(391d) Polyanhydride Nanoparticles Activate Dendritic Cells and Enhance CD8+ T Cell Memory Response Leading to Delayed Tumor Progression

In addition to conventional chemotherapy and checkpoint inhibitor therapy, effective immunotherapies are required for eliminating malignancies. Cytotoxic T cell responses are critical for providing protection against tumors. There is a need for new vaccine regimens that can activate antigen presenting cells (APCs) leading to the induction of effective cell-mediated immunity. Currently approved vaccine adjuvants such as alum, oil-in-water emulsions or the widely studied TLR adjuvants have not been proven successful in this context. In addition, innate immune stimulating adjuvant-associated inflammation and the production of innate immune effector molecules such as nitric oxide (NO) have been shown to impair CD8+ T cell effector and memory functions and APC activation. Particularly, dendritic cells (DCs) have been reported to have altered metabolism, decreased survival and impaired co-stimulatory upregulation in the presence of excess NO. Therefore, adjuvants capable of generating a large number of memory CD8+ T cell populations in a single dose without inducing an overt inflammatory response can prove to be beneficial.

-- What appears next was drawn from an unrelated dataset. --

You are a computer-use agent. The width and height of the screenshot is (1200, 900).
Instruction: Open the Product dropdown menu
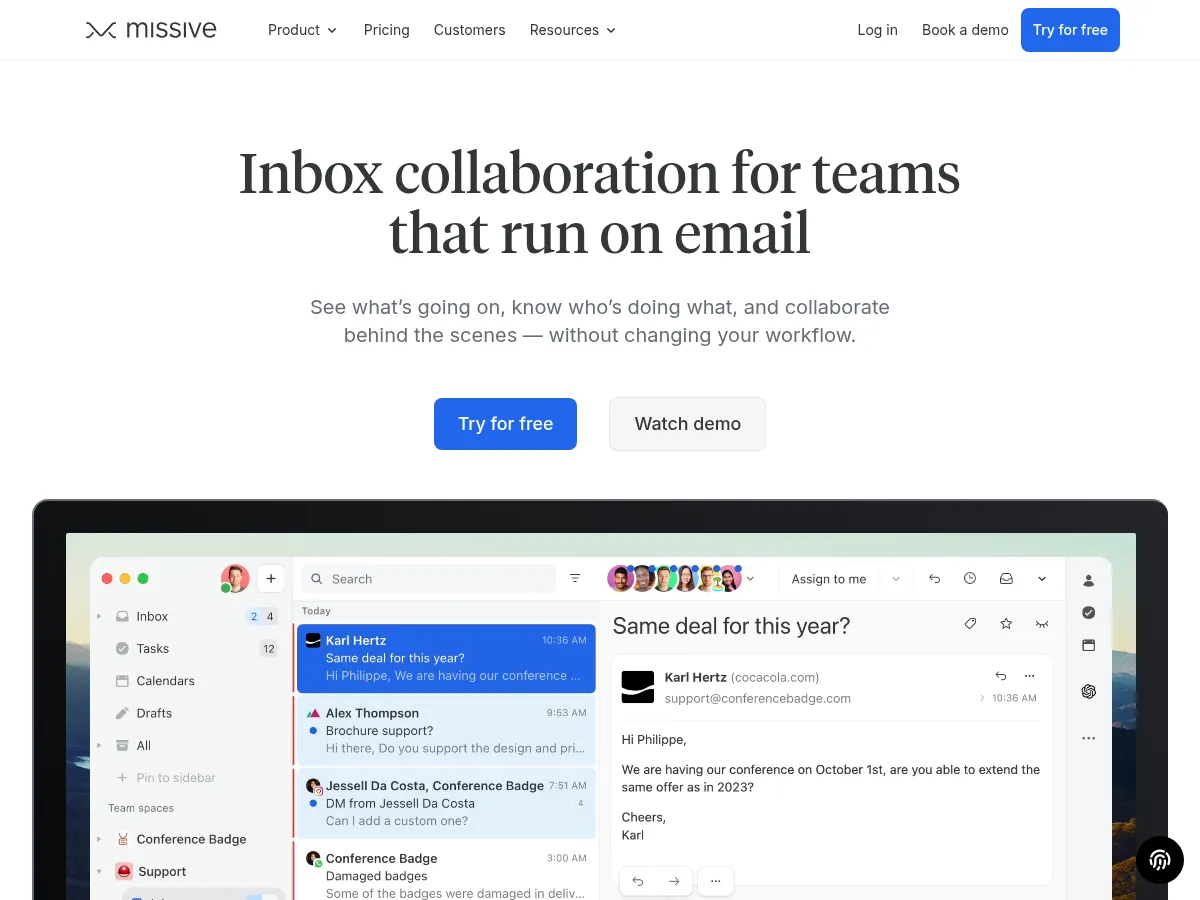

Polyanhydride nanoparticle-based vaccines consisting of 1,6-bis(p-carboxyphenoxy) hexane (CPH), and 1,8-bis(p-carboxyphenoxy)-3,6-dioxaoctante (CPTEG) can provide a unique alternative to existing cancer vaccines. These nanoparticles are easily phagocytosed by DCs and provide upregulation of co-stimulatory molecules. They also persist in the local tissues providing a controlled release of their encapsulated payload. In this study, the ability of these nanoparticles to activate DCs and induce an effective memory CD8+ T cell response was demonstrated using an antigen-specific tumor challenge model where protection is restricted to only CD8+ T cell-mediated responses. Nanoparticles, most notably, activated CD8α+ DCs, which are important for cross-priming, without the secretion of large amounts of pro-inflammatory cytokines and chemokines such as TNF, CXCL9, and CXCL10. Nanoparticles did not drive metabolic changes in DCs or induce production of NO. Immunization with a single dose of nanoparticles encapsulating low doses of a model tumor antigen, ovalbumin, induced a protective CD8+ T cell memory response, decreased tumor progression, and increased time on study. The induction of memory responses was also found to be more efficacious in mice immunized with nanoparticles than animals immunized with the TLR9 agonist, CpG, which supports our hypothesis that the effects of differentially inflammatory adjuvants can alter vaccine efficacy.

Collectively, these results suggest that polyanhydride-based nanovaccine platform represents an effective prophylactic approach towards generating antigen-specific CD8+ T cell memory and preventing tumor progression without being overtly inflammatory, which is commonly associated with other adjuvants.